• [ACTIVITY]: Please copy out every line of the data word for word.

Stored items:
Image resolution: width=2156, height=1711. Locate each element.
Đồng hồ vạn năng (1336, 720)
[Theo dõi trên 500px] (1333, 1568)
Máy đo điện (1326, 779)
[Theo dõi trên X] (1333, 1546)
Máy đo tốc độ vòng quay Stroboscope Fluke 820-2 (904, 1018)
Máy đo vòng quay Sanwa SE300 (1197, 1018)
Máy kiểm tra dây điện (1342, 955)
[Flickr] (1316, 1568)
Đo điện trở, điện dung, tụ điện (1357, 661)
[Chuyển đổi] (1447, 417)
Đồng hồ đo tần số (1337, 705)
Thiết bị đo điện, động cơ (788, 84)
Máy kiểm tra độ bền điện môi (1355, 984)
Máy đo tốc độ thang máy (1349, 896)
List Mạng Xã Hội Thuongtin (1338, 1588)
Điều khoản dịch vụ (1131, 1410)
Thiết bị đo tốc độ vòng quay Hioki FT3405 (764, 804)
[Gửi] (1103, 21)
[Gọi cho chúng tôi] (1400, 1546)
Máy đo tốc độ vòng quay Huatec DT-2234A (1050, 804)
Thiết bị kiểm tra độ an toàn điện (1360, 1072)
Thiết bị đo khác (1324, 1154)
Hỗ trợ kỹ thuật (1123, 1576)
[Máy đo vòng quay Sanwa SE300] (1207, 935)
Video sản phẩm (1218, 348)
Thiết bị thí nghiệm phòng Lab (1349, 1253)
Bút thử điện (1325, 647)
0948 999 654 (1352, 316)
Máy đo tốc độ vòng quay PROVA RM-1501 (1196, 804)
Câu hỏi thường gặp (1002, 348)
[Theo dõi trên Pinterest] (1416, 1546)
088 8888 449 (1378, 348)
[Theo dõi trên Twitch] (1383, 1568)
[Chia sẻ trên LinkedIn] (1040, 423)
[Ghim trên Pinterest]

• [SOLUTION TO THE EXERCISE]:
Image resolution: width=2156, height=1711. Locate each element.
Đồng hồ vạn năng (1336, 720)
[Theo dõi trên 500px] (1333, 1568)
Máy đo điện (1326, 779)
[Theo dõi trên X] (1333, 1546)
Máy đo tốc độ vòng quay Stroboscope Fluke 820-2 (904, 1018)
Máy đo vòng quay Sanwa SE300 (1197, 1018)
Máy kiểm tra dây điện (1342, 955)
[Flickr] (1316, 1568)
Đo điện trở, điện dung, tụ điện (1357, 661)
[Chuyển đổi] (1447, 417)
Đồng hồ đo tần số (1337, 705)
Thiết bị đo điện, động cơ (788, 84)
Máy kiểm tra độ bền điện môi (1355, 984)
Máy đo tốc độ thang máy (1349, 896)
List Mạng Xã Hội Thuongtin (1338, 1588)
Điều khoản dịch vụ (1131, 1410)
Thiết bị đo tốc độ vòng quay Hioki FT3405 (764, 804)
[Gửi] (1103, 21)
[Gọi cho chúng tôi] (1400, 1546)
Máy đo tốc độ vòng quay Huatec DT-2234A (1050, 804)
Thiết bị kiểm tra độ an toàn điện (1360, 1072)
Thiết bị đo khác (1324, 1154)
Hỗ trợ kỹ thuật (1123, 1576)
[Máy đo vòng quay Sanwa SE300] (1207, 935)
Video sản phẩm (1218, 348)
Thiết bị thí nghiệm phòng Lab (1349, 1253)
Bút thử điện (1325, 647)
0948 999 654 (1352, 316)
Máy đo tốc độ vòng quay PROVA RM-1501 (1196, 804)
Câu hỏi thường gặp (1002, 348)
[Theo dõi trên Pinterest] (1416, 1546)
088 8888 449 (1378, 348)
[Theo dõi trên Twitch] (1383, 1568)
[Chia sẻ trên LinkedIn] (1040, 423)
[Ghim trên Pinterest]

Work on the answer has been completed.